Bariatric Surgery Billed With Hiatal Hernia Repair

Reimbursement Policy:
Bariatric Surgery Billed With Hiatal Hernia Repair

Effective Date:
March 1, 2014

Last Revised Date:
February 26, 2015

Purpose:
This policy provides reimbursement guidelines for the denial of hiatal hernia procedures when billed with bariatric surgery.

Scope:
All products are included except:

  • Products where Horizon BCBSNJ is secondary to Medicare (e.g. Medigap).
  • COB
  • ITS Host Medicare Advantage PPO Non-Par
  • ITS Host Medicare Advantage Non-PPO
  • ITS Home Par
  • Flexlink
  • MPL Non Par

All Insured and Administrative Services Only (ASO) accounts are included.

Definitions:
Surgery for Obesity (Bariatric surgery): Treatment for morbid obesity in patients who fail to lose weight with conservative measures.

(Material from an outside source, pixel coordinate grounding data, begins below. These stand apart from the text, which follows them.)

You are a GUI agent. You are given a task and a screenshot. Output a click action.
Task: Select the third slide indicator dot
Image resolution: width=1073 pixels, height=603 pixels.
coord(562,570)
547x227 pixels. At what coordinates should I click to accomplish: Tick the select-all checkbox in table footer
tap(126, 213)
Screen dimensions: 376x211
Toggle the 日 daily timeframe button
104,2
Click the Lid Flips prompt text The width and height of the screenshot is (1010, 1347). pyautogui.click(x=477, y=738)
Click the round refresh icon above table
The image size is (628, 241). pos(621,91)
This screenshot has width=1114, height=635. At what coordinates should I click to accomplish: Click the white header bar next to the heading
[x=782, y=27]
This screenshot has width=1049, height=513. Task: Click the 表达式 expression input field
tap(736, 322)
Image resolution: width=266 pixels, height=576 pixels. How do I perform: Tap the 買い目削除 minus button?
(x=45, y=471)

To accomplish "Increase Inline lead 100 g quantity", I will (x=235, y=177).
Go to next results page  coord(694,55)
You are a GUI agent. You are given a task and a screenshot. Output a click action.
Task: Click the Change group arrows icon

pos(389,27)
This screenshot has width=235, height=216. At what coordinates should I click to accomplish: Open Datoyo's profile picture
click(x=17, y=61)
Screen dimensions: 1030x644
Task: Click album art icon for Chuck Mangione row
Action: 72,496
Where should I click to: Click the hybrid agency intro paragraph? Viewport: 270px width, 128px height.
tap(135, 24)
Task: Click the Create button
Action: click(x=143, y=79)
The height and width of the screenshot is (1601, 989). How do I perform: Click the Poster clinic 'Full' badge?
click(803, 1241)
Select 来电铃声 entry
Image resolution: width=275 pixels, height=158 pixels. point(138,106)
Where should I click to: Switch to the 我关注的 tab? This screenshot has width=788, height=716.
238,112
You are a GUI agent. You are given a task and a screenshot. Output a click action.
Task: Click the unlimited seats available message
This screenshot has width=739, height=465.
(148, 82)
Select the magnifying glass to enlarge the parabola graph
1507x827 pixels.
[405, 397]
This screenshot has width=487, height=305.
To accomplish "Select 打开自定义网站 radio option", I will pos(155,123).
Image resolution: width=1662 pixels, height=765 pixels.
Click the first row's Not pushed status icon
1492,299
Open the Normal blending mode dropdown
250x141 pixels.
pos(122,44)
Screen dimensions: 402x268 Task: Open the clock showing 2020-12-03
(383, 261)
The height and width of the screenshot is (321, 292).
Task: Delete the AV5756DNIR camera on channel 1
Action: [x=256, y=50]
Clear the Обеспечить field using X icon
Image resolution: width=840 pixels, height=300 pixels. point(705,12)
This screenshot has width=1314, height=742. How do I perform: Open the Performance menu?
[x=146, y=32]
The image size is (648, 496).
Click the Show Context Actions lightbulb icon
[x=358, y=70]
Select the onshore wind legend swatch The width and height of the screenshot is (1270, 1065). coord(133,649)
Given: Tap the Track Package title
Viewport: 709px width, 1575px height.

Hiatus Hernia (Hiatal Hernia): The protrusion (or herniation) of the upper part of the stomach into the thorax through a tear or weakness in the diaphragm.

Policy:
Horizon BCBSNJ shall not reimburse separately for the hiatal hernia procedure when performed with bariatric surgery on the same date of service using inappropriate CPT codes, including, but not limited to, the following codes:

  • Internal Hernia Repair Codes: 43280, 43281, 43282, 43283
  • Bariatric Surgery Codes: 43770, 43771, 43772, 43773, 43774, 43775

Procedure:
Deny the hiatal hernia repair codes as incidental or mutually exclusive when billed with the bariatric surgery codes.

Modifier 59 may not be applied to the hiatal hernia codes. Hiatal hernia codes submitted with Modifier 59 will deny.

No additional reimbursement will be made if the provider is capitated or the reimbursement structure for that provider is a global fee.

In denied instances where the provider is participating, there shall be no member liability.

In denied instances where the provider is non-participating, the member’s liability shall be up to the provider’s charge.

Limitations and Exclusions:
While reimbursement is considered, payment determination is subject to, but not limited to:

  • Group or Individual benefit.
  • Provider Participation Agreement.
  • Routine claim editing logic, including but not limited to incidental or mutually exclusive logic, and medical necessity.
  • Mandated or legislative required criteria will always supersede.

CPT® is a registered trademark of the American Medical Association.